The sparkling silver tank of the Metro Fire water tender holds 2,800 gallons, and when it's sent to a fire Terry Barnes will almost always be sitting in the driver's seat. For 36 years, Barnes, 72, has dedicated himself to Elverta's all-volunteer Station 116. The retired heavy equipment mechanic lives half a mile away and keeps his pager on 24/7. He'll rush to drive the water tender to every fire that his pager alerts him to. Actions speak volumes for this man of few words. Each day he comes to the station to clean or work on the engines. He's stayed steadfast in his post as neighbors and other firefighters have come and gone. Still, he feels connected to those he serves. "I take pride in living in the community and working in the department and helping as much as I can," he says. "It keeps my mind going because you never know what's going to happen next."
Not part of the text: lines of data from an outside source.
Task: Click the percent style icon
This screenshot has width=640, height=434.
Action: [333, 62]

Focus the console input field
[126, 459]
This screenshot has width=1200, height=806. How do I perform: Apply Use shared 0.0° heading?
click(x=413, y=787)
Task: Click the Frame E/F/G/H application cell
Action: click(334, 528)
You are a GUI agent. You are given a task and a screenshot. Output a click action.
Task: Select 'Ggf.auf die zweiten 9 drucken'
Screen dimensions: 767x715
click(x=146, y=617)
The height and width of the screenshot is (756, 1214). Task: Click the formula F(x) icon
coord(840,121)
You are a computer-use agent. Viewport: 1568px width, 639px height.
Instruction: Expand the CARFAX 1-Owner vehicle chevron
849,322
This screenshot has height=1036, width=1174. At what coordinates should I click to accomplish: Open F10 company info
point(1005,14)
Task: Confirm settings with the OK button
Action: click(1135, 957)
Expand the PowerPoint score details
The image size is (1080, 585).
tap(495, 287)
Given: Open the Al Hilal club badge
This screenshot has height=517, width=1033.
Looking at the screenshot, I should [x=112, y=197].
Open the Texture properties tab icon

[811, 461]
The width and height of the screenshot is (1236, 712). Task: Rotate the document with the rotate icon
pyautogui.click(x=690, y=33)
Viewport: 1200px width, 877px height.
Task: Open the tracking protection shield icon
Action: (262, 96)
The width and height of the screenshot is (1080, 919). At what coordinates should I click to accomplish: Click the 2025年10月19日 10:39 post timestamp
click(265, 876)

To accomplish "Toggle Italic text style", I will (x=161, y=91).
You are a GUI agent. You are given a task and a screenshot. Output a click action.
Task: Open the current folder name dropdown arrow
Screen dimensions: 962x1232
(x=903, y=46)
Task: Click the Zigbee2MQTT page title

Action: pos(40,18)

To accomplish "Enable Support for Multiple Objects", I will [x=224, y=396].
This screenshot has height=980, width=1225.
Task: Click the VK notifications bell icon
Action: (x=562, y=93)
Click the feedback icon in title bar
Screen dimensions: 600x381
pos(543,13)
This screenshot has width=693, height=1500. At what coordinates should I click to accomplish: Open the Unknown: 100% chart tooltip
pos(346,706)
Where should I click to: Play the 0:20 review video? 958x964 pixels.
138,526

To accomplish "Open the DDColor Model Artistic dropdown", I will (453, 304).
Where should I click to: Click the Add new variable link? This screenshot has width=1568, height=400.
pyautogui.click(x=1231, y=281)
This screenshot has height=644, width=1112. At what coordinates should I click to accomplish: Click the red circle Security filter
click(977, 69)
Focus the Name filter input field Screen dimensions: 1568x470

In 1976 Barnes was spending time at a friends house when his friend said "C-mon you're going to a fire with me." That friend had been trying to get Barnes to join the volunteer fire department for months. After he helped haul hoses and spray water on a grass fire he was told that he was now on the fire department. "I still enjoy it," he says.
One of the memories forever seared in his mind is the day his brand new helmet was burned up, melted from the heat of a structure fire he was attending to in a single family home.
Though he originally joined without training he has recieved an abundance of training over the years. Below he attends a two hour training on what's in the different medical equipment bags that he could be called upon to assist with. He attends three training sessions each month that cover a variety of topics.
Barnes is part of a core of 3 long-time volunteer firefighters in Elverta which also include Dennis Berry, who's been there 34 years and Jess Burwell who's served for 39 years. The station seems steeped with history and pride in one's community. The volunteers will also attend community events to spread awareness on what they do. They often drive a 1923 fire engine named "Old Betsy" in community parades.
"If I wasn't working for the fire department I don't know what I'd be doing," he said. This is Barnes' idea of a fulfilling retirement.